§ Work to complete
Once the line containing "Table Tennis Blog (1385, 667)" appears, output it and each remaining line of the records below exactly, with no pictures and nothing more.

§ Records provided
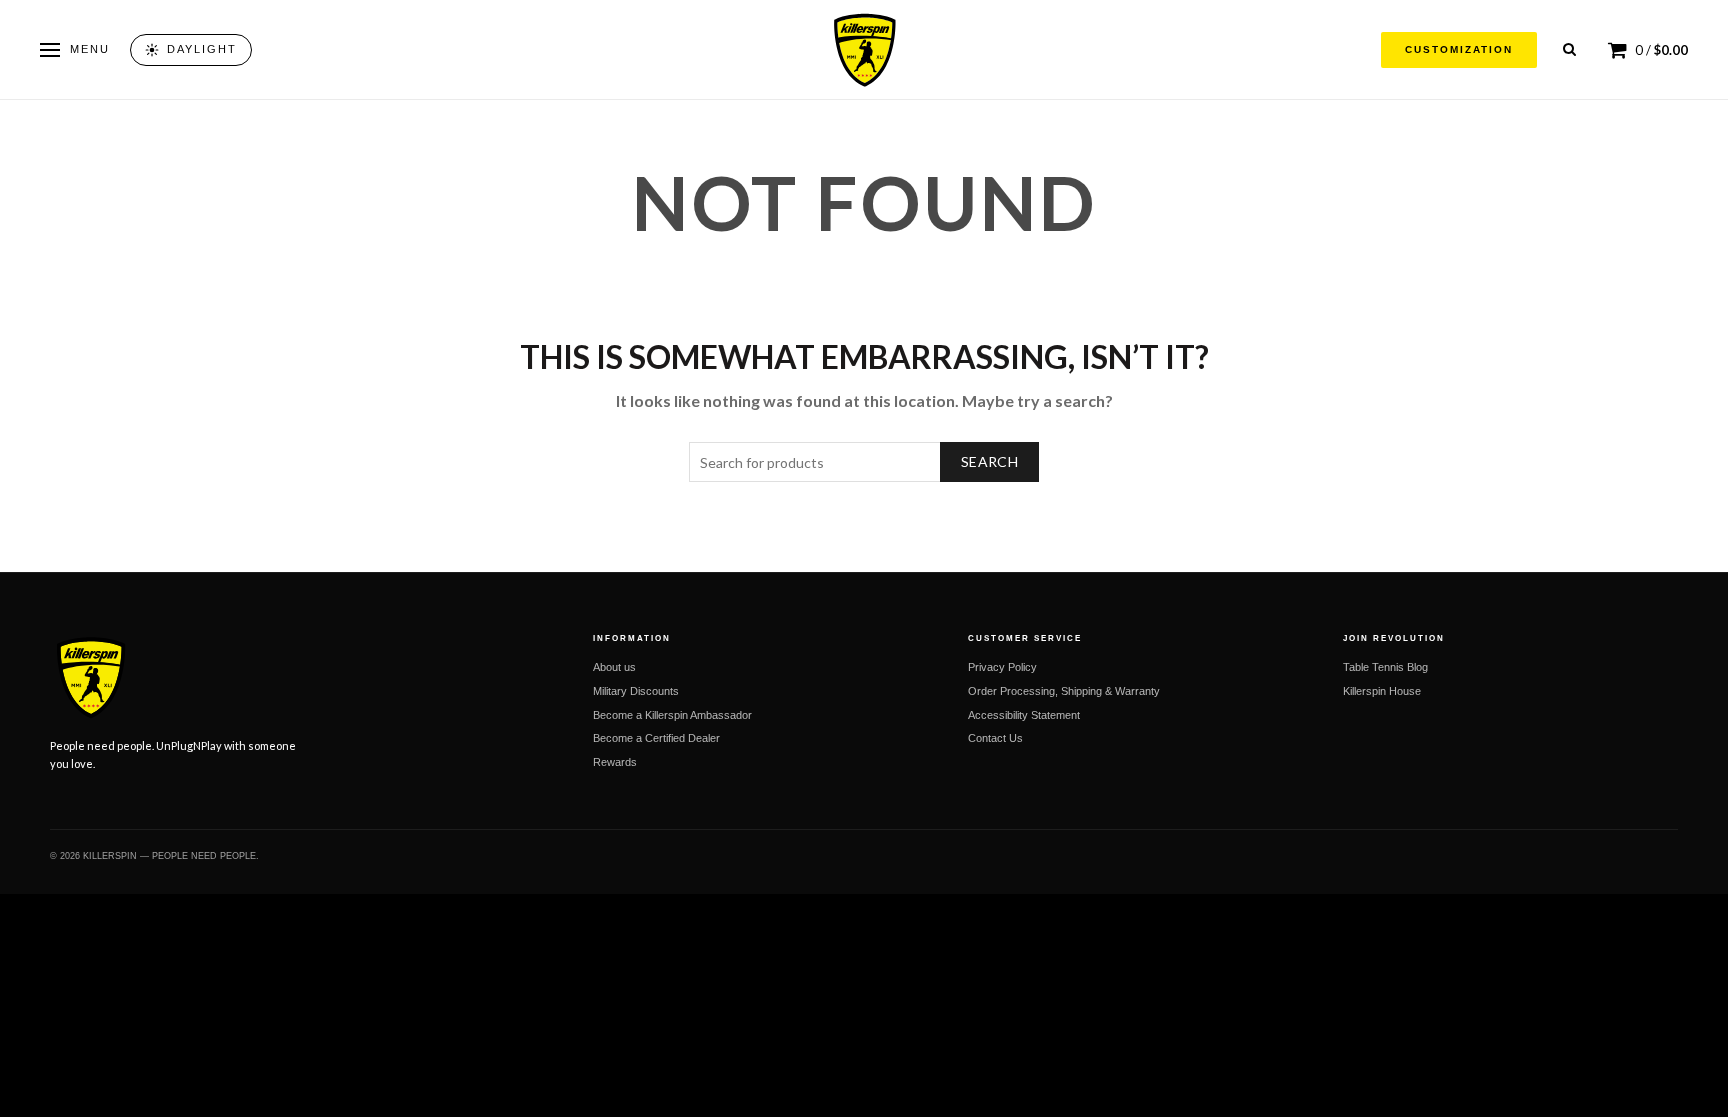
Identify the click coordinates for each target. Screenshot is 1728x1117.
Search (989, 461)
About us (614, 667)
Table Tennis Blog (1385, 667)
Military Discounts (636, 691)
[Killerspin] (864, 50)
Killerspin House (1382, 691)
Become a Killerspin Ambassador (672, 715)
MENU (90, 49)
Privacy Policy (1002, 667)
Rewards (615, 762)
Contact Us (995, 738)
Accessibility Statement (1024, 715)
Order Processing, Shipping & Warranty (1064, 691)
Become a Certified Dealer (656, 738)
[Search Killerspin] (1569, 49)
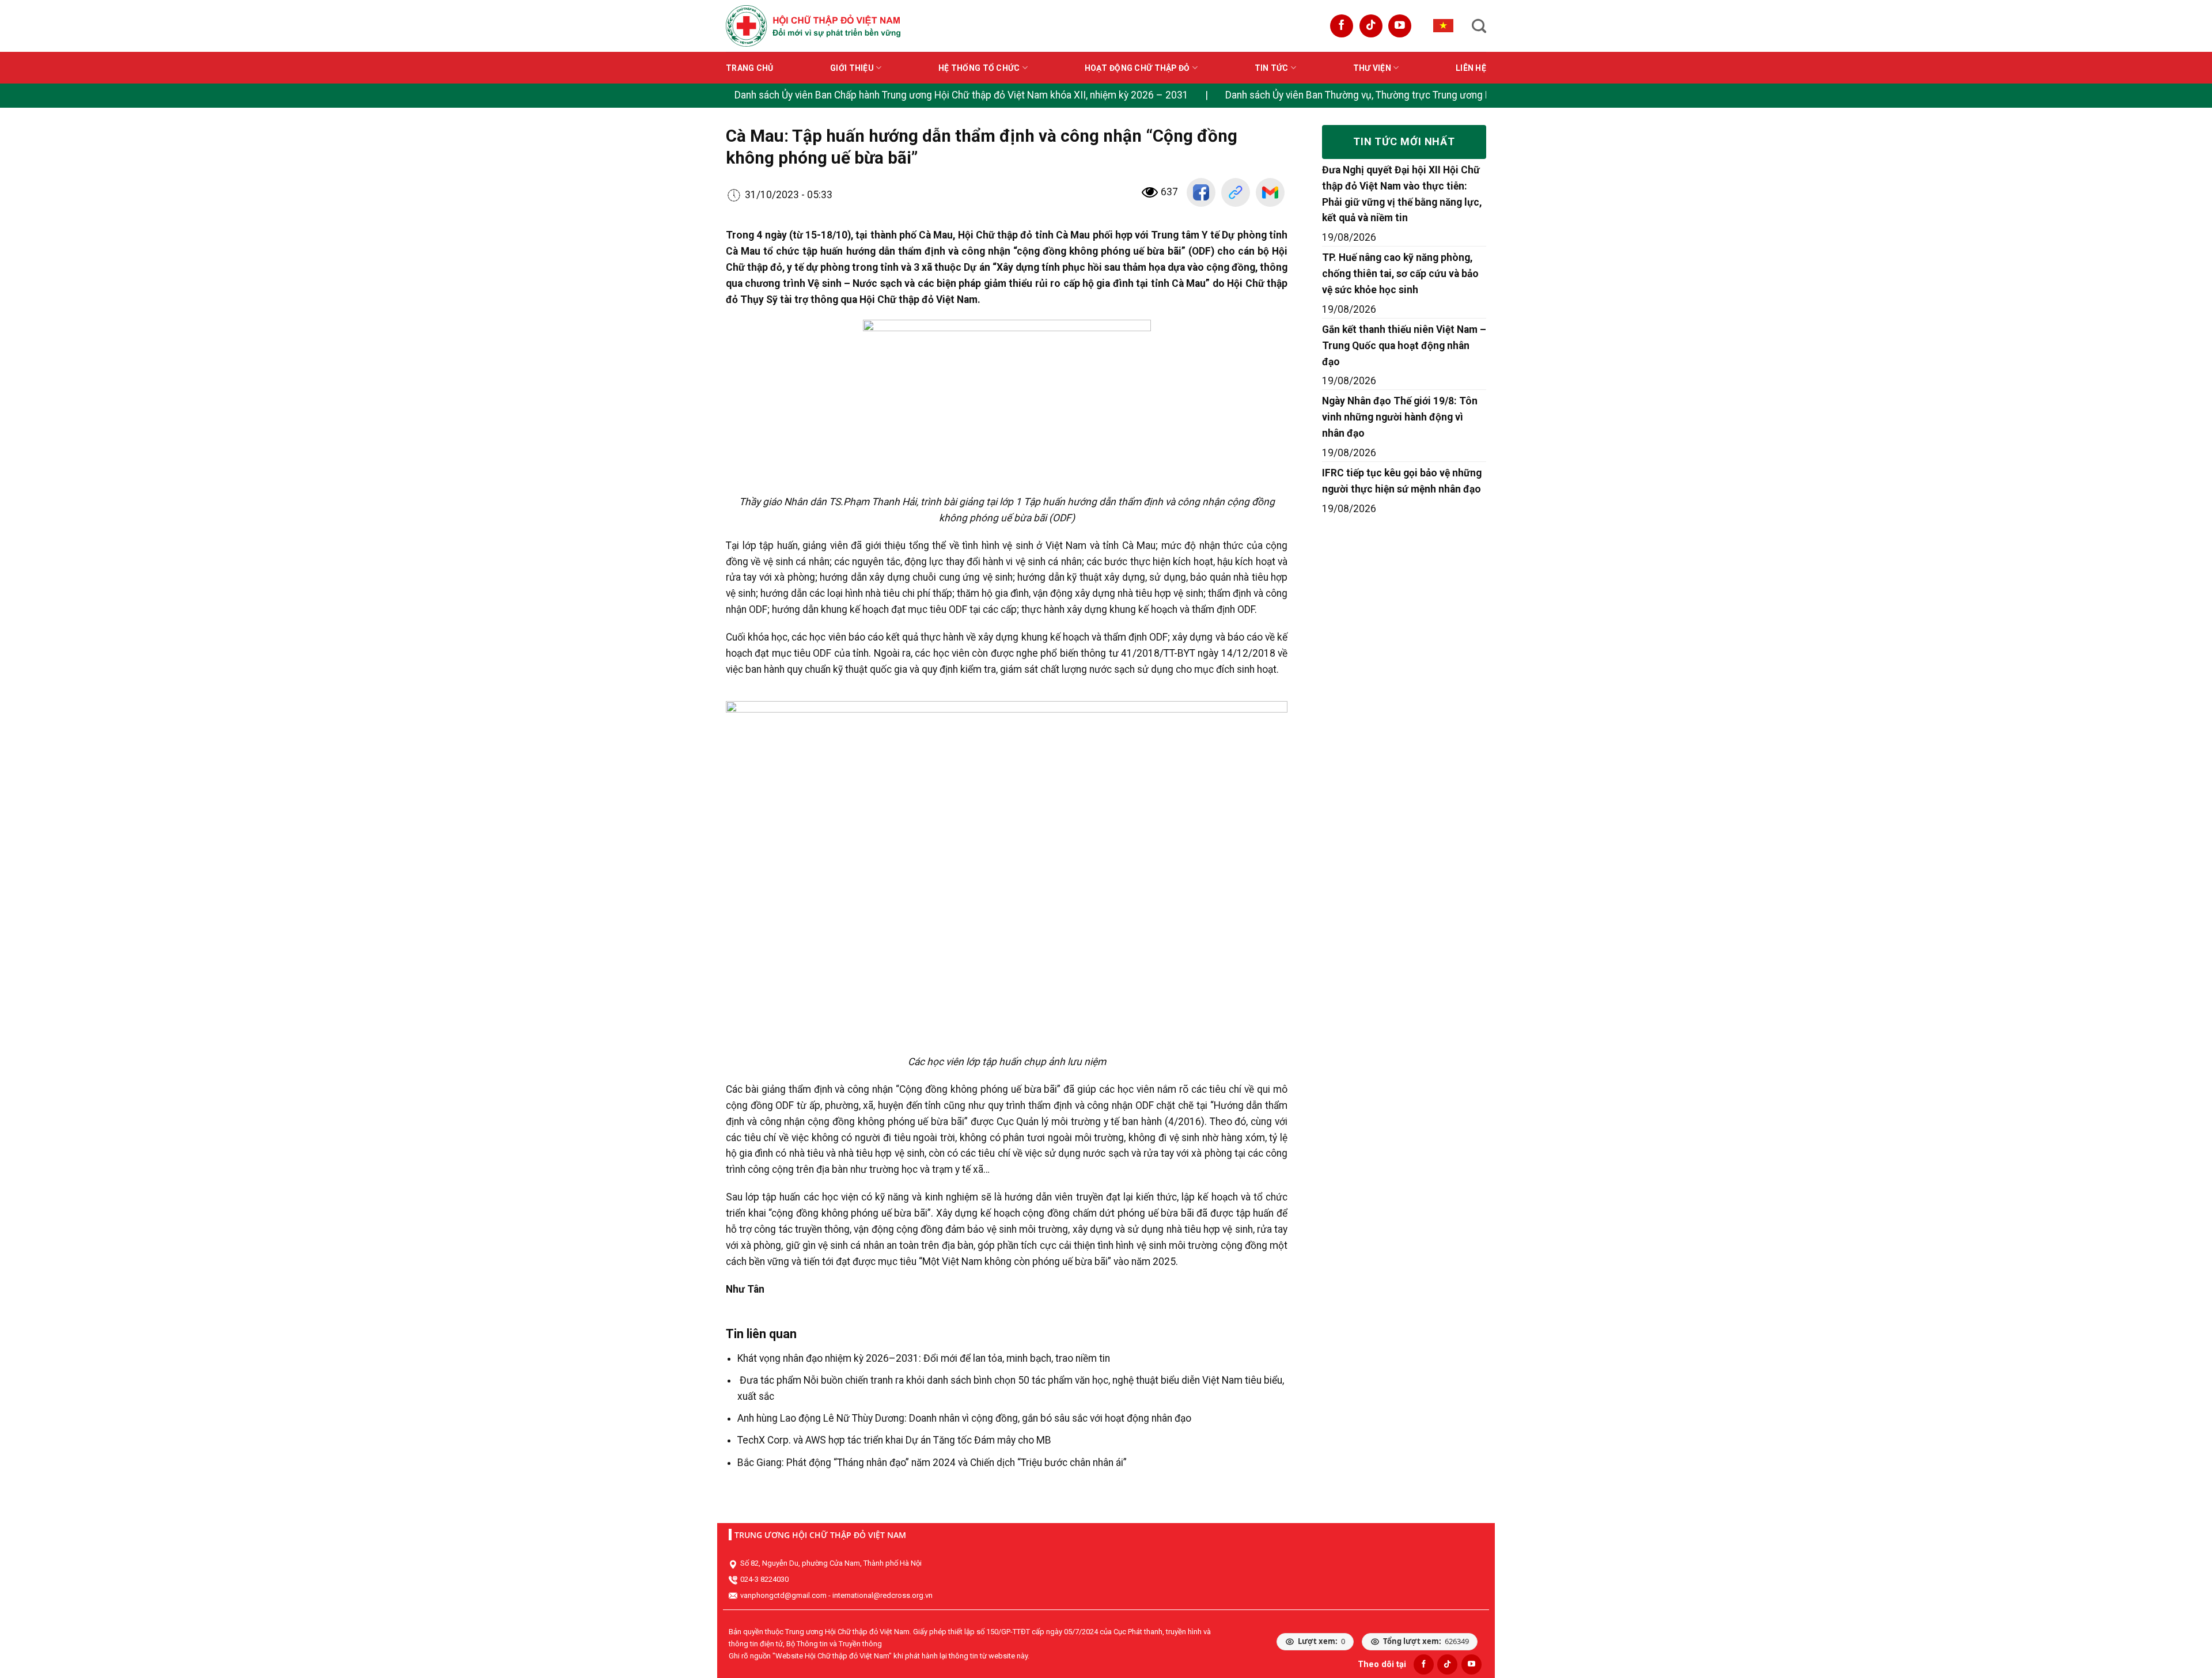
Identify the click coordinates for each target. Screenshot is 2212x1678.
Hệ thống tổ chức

§ Problem solution
Table Tennis Blog (1385, 667)
Military Discounts (636, 691)
[Killerspin] (864, 50)
Killerspin House (1382, 691)
Become a Killerspin Ambassador (672, 715)
MENU (90, 49)
Privacy Policy (1002, 667)
Rewards (615, 762)
Contact Us (995, 738)
Accessibility Statement (1024, 715)
Order Processing, Shipping & Warranty (1064, 691)
Become a Certified Dealer (656, 738)
[Search Killerspin] (1569, 49)
Identify the click coordinates for each target. Screenshot is 2212x1678.
Hệ thống tổ chức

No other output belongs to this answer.